Moderne Mythen 1: Der Versager
Howarth und Tras haben die „Mythen“ zusammengestellt, die viele Menschen als anerzogene Glaubenssätze mit sich herumtragen, und rufen dazu auf, diese Mythen als unrealistisch und wirklichkeitsfeindlich zu entlarven. Einer der häufigsten:
„Wenn ich nicht alles vollkommen richtig mache, bin ich ein Versager.“
Das Gegenmittel: Freunden Sie sich mit Ihren Fehlern an. Betrachten Sie andere Menschen: Oft sind deren Fehler das Interessanteste an ihnen. Sagen Sie zu sich selbst: „Meine Fehler machen mich einzigartig und kostbar.“
Stellen Sie sich vor den Spiegel, strahlen Sie sich an, und sagen Sie laut: „Ich bin teilerfolgreich.“ Sie können wundervolle Berichte schreiben, aber nie rechtzeitig. Sie sind eine hervorragende Organisatorin, aber Sie nehmen sich immer zu viel vor.

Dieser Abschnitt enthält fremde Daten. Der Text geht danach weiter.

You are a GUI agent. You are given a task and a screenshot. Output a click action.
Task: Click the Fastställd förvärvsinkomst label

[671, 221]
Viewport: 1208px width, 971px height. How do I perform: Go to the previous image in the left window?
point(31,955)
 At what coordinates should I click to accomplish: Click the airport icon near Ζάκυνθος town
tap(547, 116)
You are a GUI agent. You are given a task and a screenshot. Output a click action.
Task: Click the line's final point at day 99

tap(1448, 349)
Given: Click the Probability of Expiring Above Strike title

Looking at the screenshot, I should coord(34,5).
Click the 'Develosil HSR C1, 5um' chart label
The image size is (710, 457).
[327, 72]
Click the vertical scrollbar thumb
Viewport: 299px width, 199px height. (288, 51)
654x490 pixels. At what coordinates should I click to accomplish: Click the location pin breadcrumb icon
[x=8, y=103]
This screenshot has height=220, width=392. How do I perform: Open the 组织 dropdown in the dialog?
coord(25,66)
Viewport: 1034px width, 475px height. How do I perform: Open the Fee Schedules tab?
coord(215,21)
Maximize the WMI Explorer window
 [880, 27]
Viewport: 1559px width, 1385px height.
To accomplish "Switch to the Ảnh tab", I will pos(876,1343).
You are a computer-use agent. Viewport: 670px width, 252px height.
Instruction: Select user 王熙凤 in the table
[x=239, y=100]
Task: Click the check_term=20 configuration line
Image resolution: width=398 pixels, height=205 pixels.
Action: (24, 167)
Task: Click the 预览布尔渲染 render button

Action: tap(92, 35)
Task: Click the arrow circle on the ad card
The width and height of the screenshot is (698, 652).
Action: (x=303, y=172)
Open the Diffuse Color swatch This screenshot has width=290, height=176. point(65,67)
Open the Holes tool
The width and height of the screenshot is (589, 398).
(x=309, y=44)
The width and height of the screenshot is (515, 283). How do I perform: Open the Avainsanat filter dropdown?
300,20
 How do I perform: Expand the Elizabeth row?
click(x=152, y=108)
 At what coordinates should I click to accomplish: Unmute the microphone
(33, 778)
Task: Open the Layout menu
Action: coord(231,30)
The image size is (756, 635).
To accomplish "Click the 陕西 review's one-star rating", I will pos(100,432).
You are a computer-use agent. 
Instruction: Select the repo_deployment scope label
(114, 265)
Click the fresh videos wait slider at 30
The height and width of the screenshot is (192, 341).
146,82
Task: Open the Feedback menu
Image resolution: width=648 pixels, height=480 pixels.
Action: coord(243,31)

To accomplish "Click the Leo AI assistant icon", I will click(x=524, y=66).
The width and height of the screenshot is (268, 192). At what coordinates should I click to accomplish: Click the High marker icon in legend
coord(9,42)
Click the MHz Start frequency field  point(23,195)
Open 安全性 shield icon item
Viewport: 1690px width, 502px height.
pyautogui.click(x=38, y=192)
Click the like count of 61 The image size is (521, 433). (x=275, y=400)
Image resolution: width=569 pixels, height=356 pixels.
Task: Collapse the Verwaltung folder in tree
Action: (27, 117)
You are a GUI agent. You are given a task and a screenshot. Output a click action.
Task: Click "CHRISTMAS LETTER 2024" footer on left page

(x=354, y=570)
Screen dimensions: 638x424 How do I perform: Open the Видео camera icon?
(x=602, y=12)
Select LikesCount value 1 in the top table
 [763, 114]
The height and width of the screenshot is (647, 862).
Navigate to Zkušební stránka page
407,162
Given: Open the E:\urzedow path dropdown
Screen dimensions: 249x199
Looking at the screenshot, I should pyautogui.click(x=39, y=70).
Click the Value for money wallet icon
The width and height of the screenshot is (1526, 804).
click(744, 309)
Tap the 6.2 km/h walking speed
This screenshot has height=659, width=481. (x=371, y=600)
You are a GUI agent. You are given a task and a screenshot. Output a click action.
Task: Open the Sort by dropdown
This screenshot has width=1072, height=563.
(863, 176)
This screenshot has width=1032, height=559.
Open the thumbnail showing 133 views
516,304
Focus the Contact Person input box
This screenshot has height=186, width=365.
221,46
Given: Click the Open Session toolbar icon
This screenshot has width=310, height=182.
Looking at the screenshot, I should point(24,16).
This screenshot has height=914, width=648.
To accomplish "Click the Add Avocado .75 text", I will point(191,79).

Seien Sie dankbar für die Freundlichkeit anderer, die im großen und ganzen mit Ihren Fehlern wunderbar leben können. Akzeptieren Sie Ihr unvollkommenes Ich. Nach all den Jahren haben Sie es sich verdient.
Darüber hinaus haben Howarth und Tras die folgenden Übungen entwickelt:
Die 14er-Liste
Wenn Sie sich wie ein Versager oder eine Versagerin vorkommen, machen Sie eine Liste mit 14 Dingen, die Sie an diesem Tag geschafft haben: Sie haben wundervollen Tee gekocht, sind ohne Stolpern die Treppe heruntergelaufen, unfallfrei Auto gefahren, beherrschen die Textverarbeitung auf Ihrem PC …
Diapositiv
„Fotografieren“ Sie an jedem Tag in Ihrem Gehirn einen schönen Moment, eine gelungene Arbeit, ein Lob – und sehen Sie sich am Abend dieses Gehirn-Foto an, vielleicht während Sie sich in der Badewanne entspannen oder vor dem Einschlafen im Bett.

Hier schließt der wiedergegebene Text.